Task prompt: Please state how many lines of the records below contain the word "agent". Give the number and nothing else.

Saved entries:
*** Block opens ***

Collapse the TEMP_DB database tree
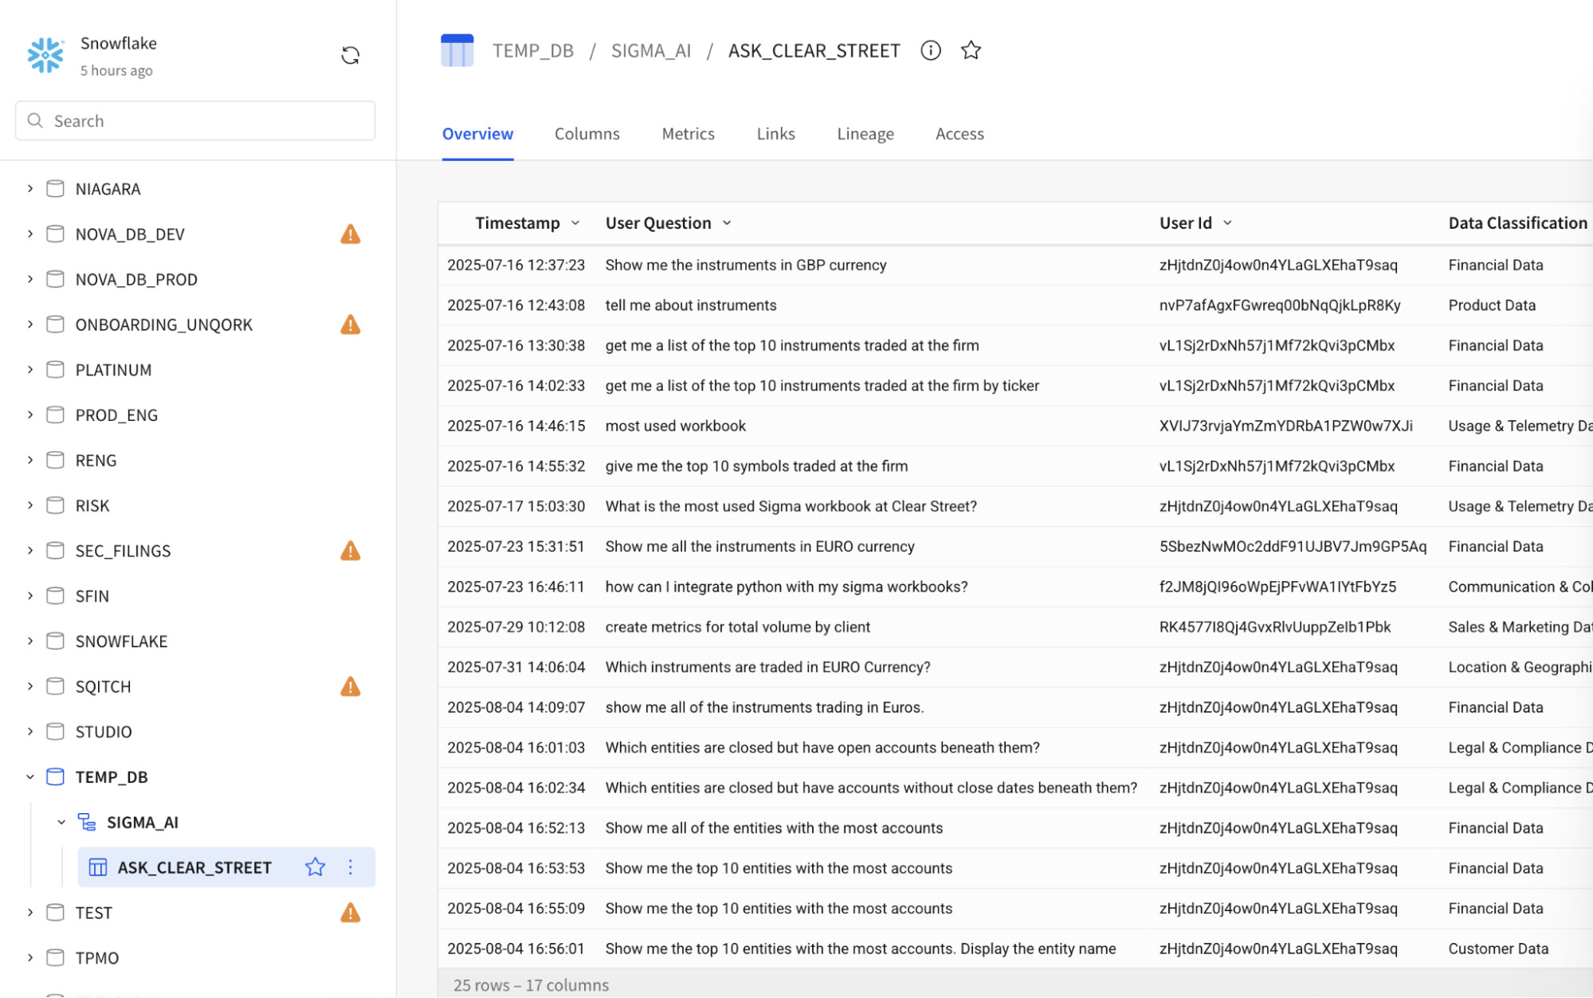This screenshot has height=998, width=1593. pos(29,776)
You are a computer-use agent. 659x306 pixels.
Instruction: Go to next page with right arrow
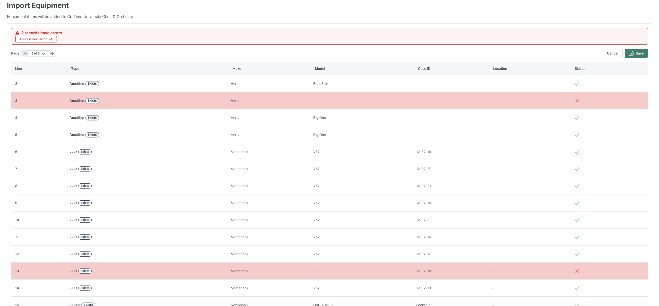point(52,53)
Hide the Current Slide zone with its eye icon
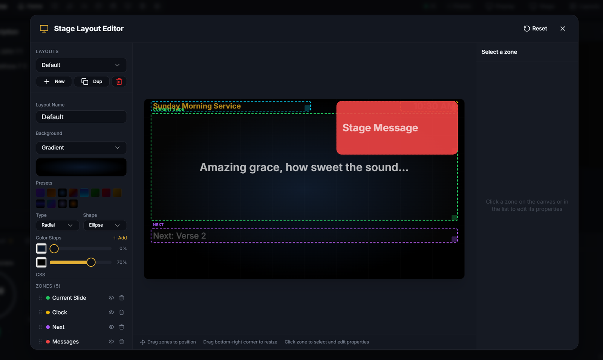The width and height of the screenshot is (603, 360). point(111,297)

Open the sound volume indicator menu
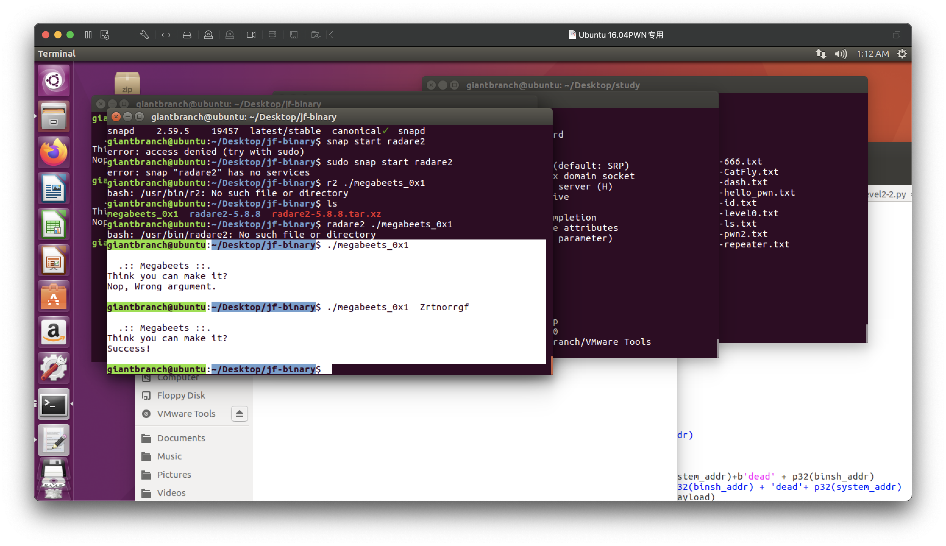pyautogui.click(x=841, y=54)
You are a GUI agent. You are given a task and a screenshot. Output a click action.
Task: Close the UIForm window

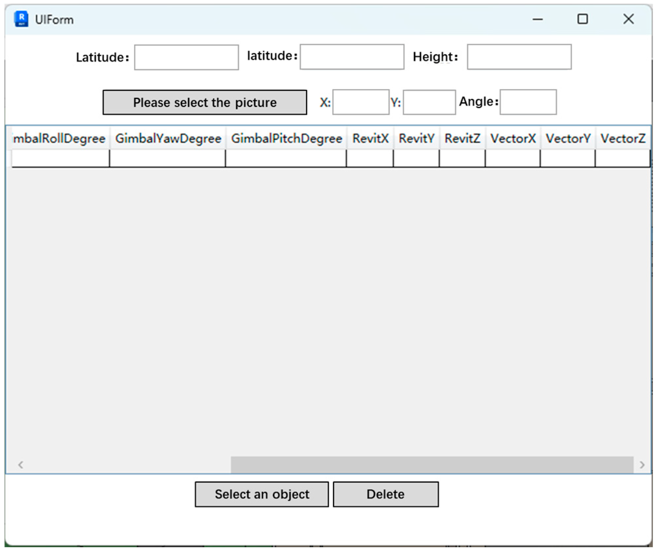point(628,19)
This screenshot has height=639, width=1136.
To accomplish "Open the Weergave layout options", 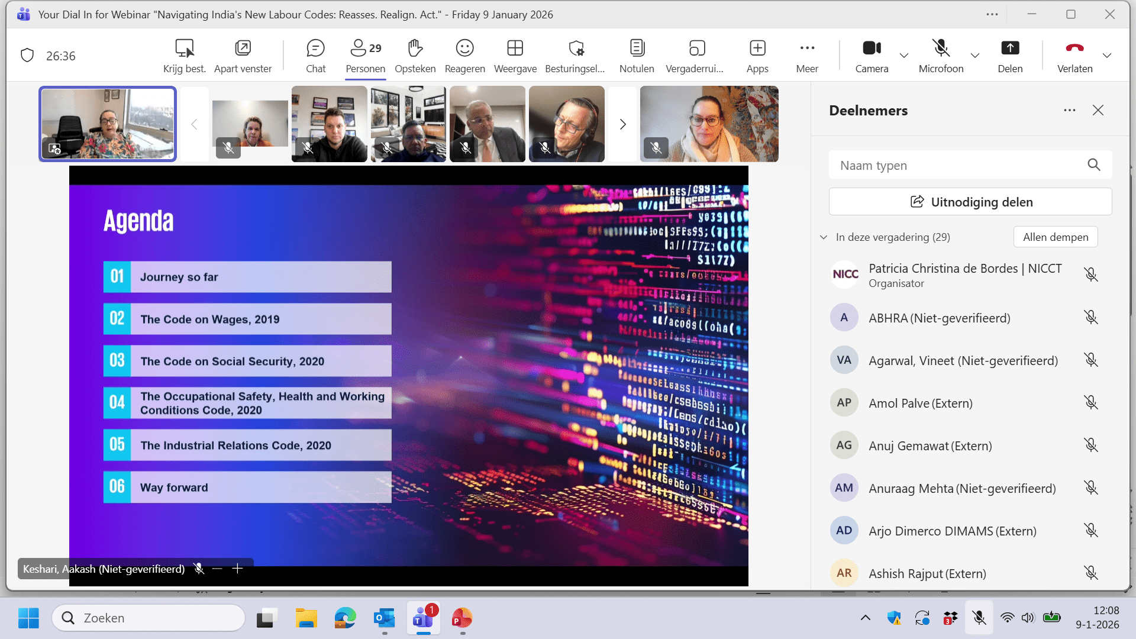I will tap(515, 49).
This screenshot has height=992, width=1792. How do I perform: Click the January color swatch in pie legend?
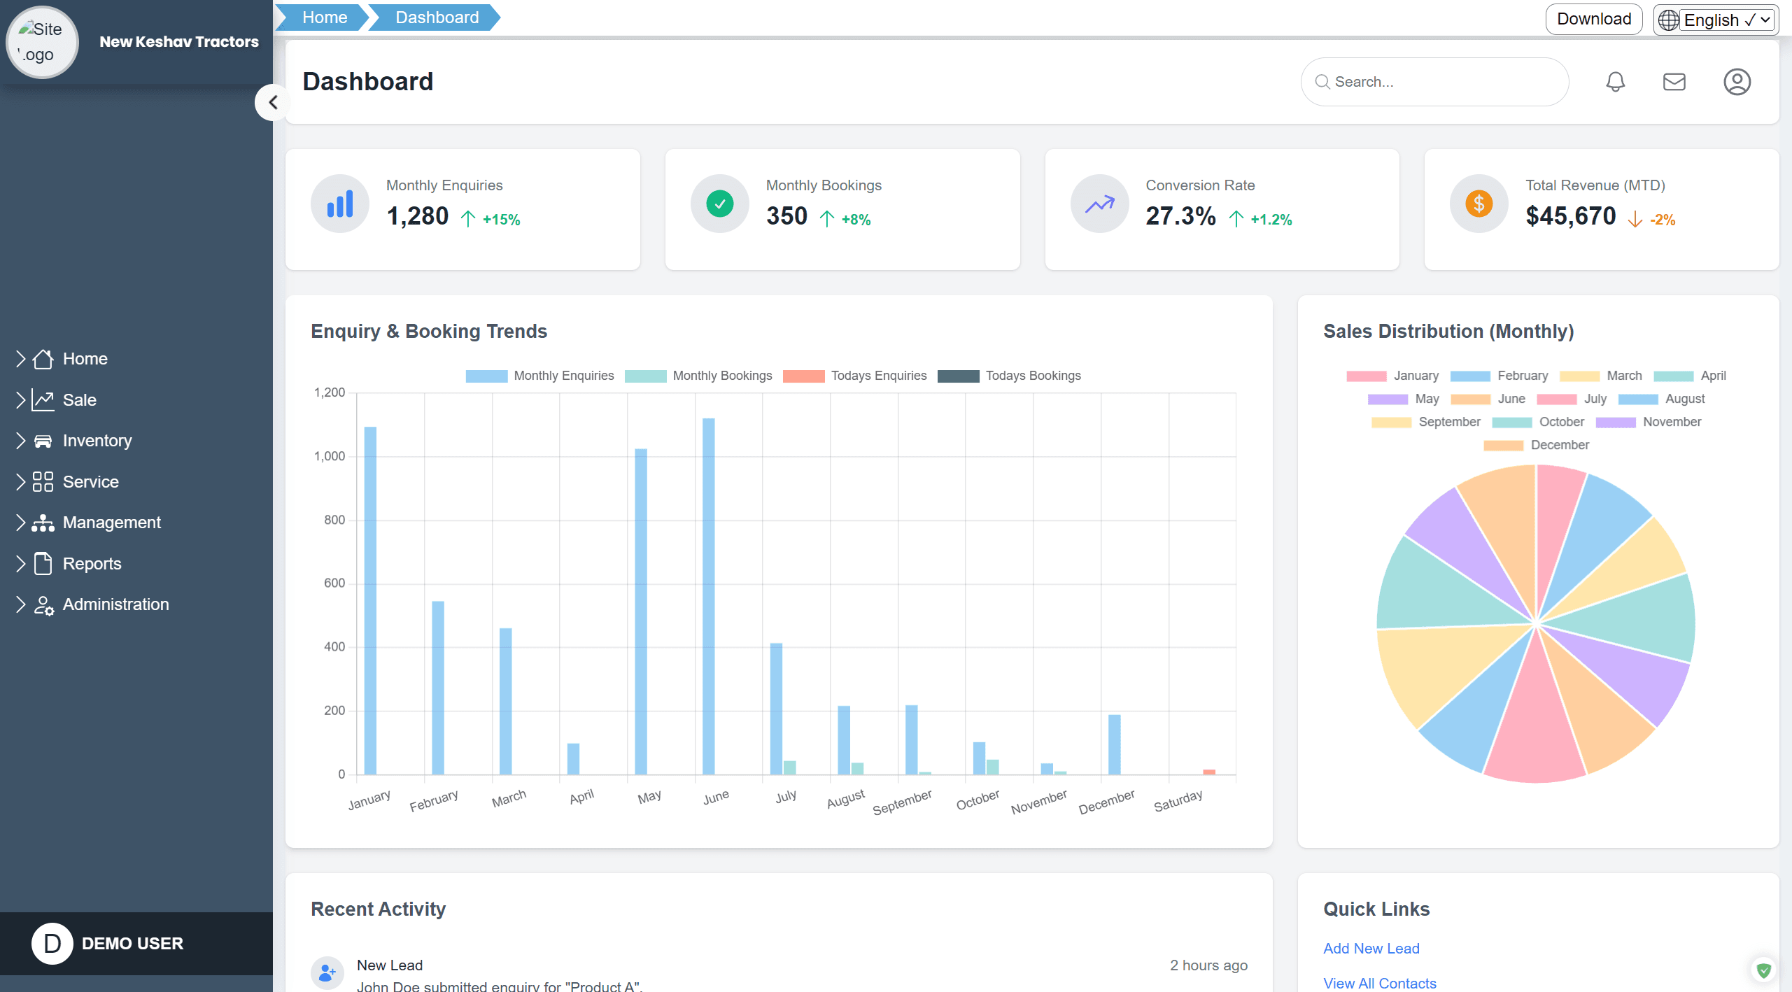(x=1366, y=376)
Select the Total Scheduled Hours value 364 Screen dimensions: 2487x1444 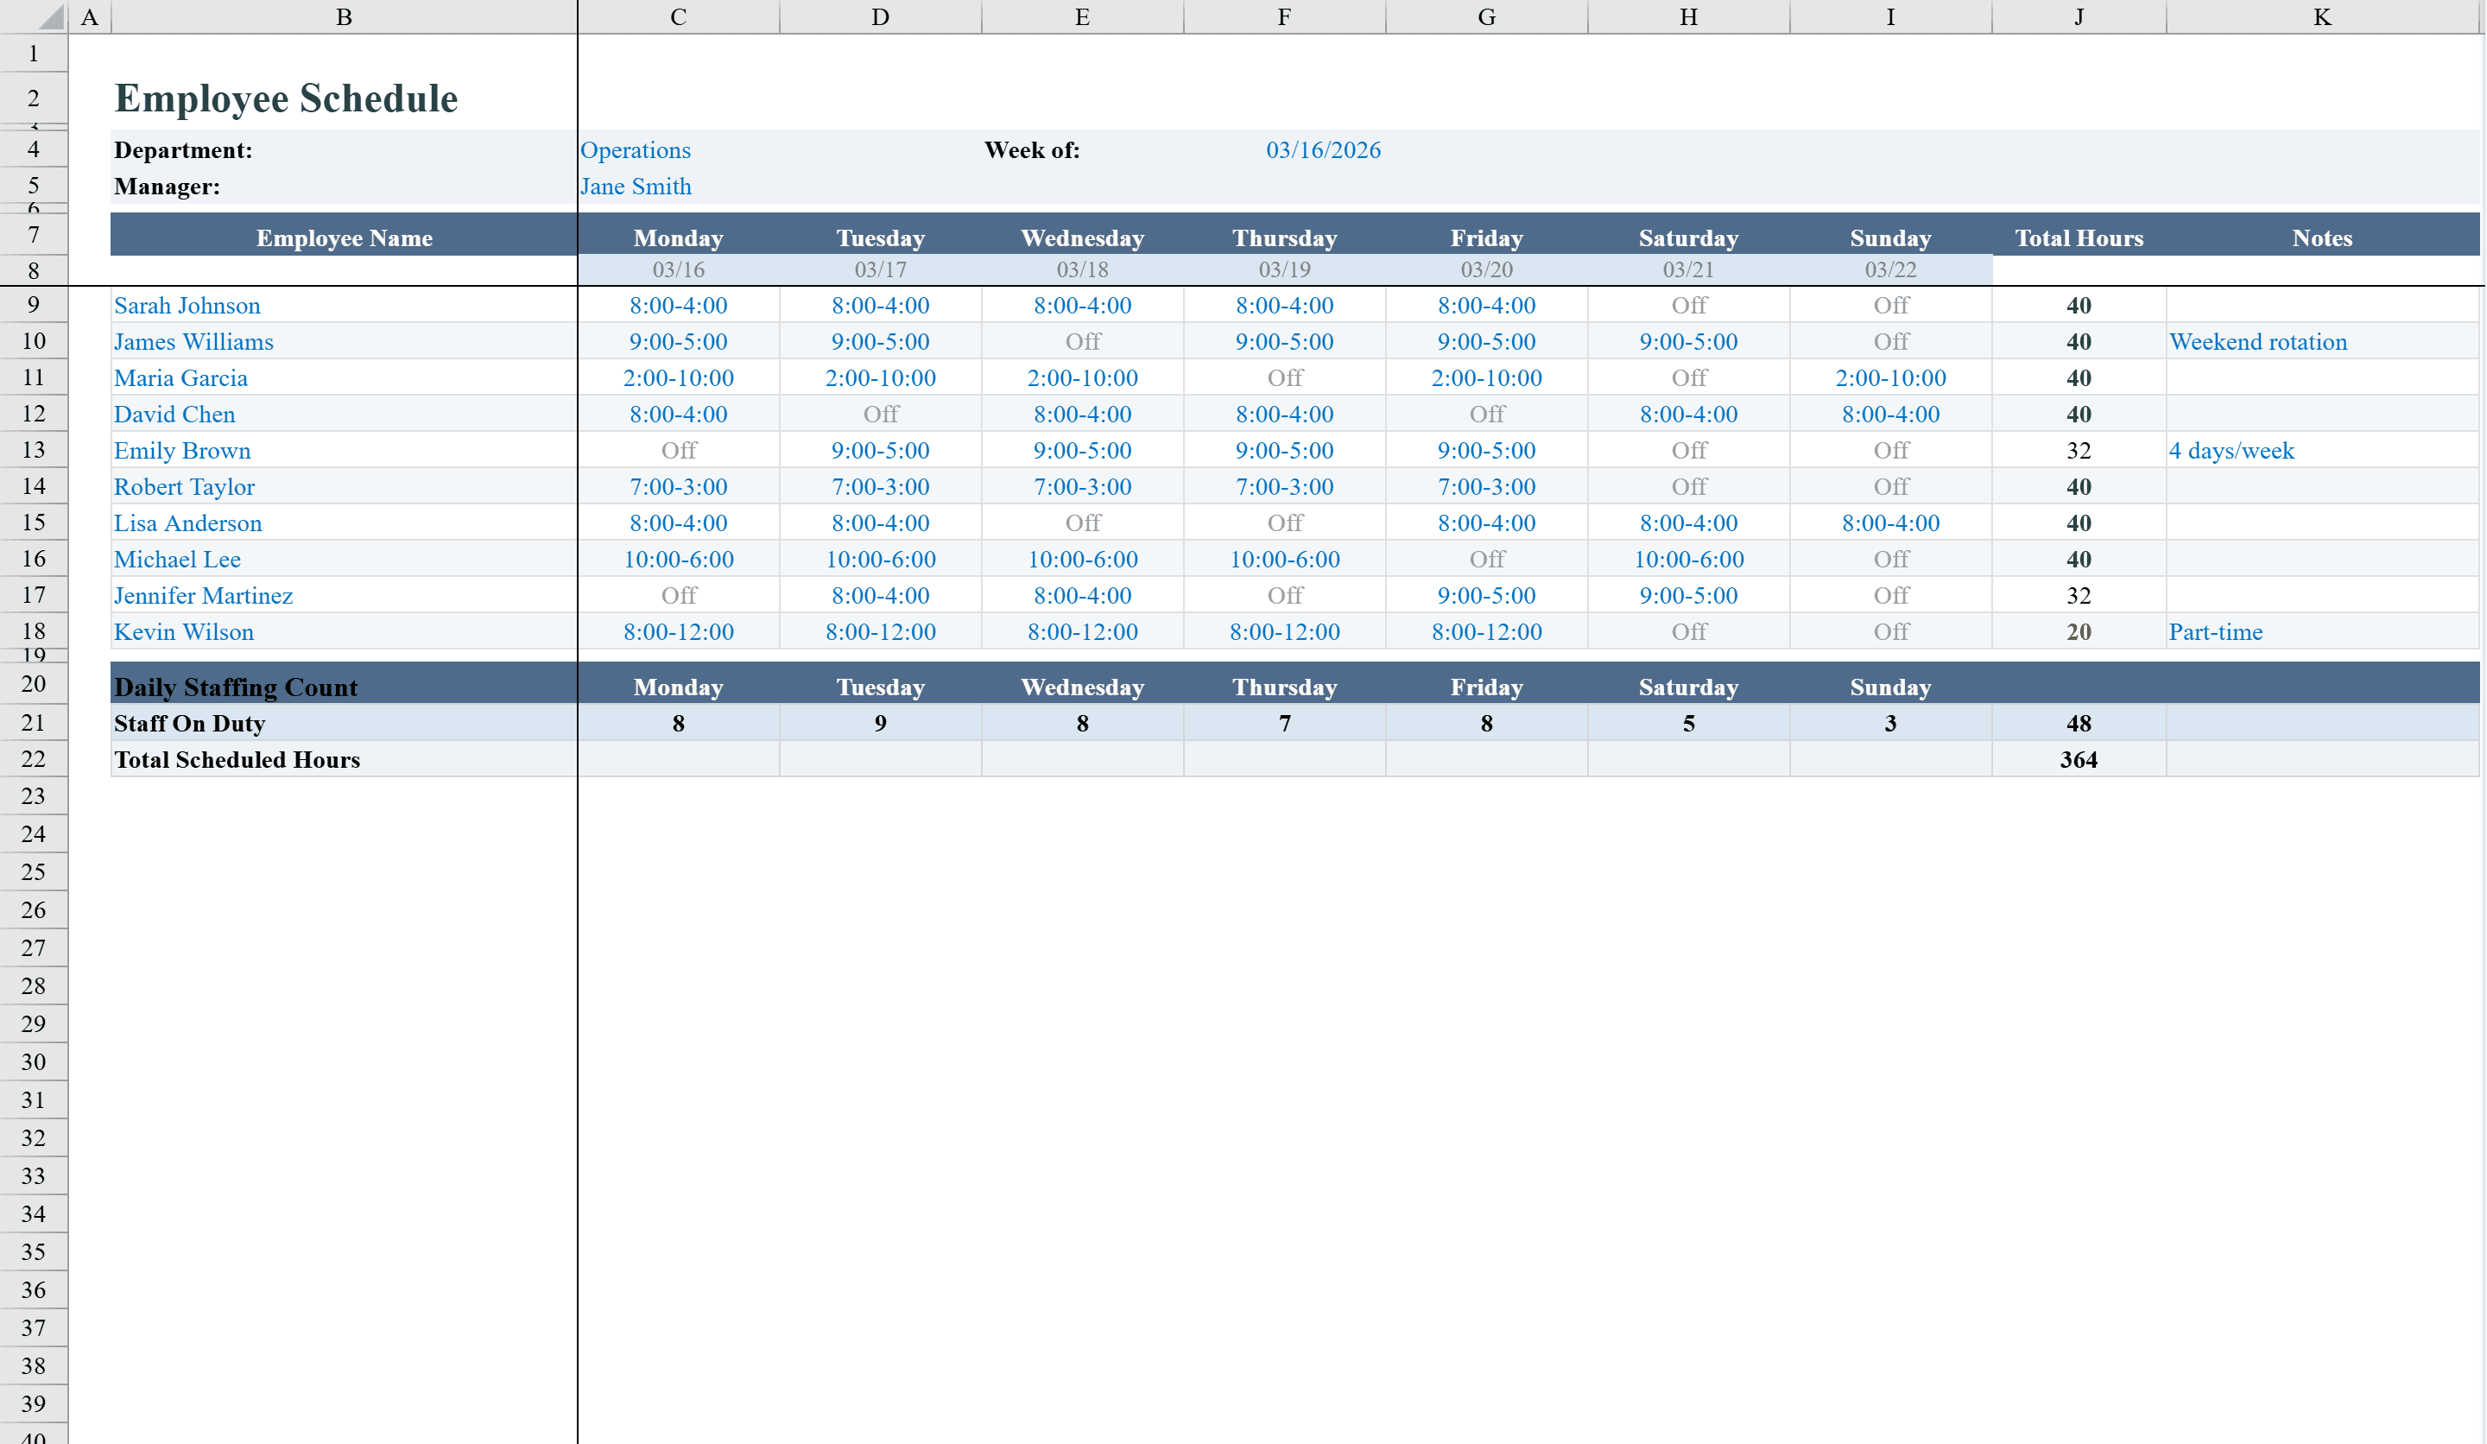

*** Block closes ***

Written reply: 2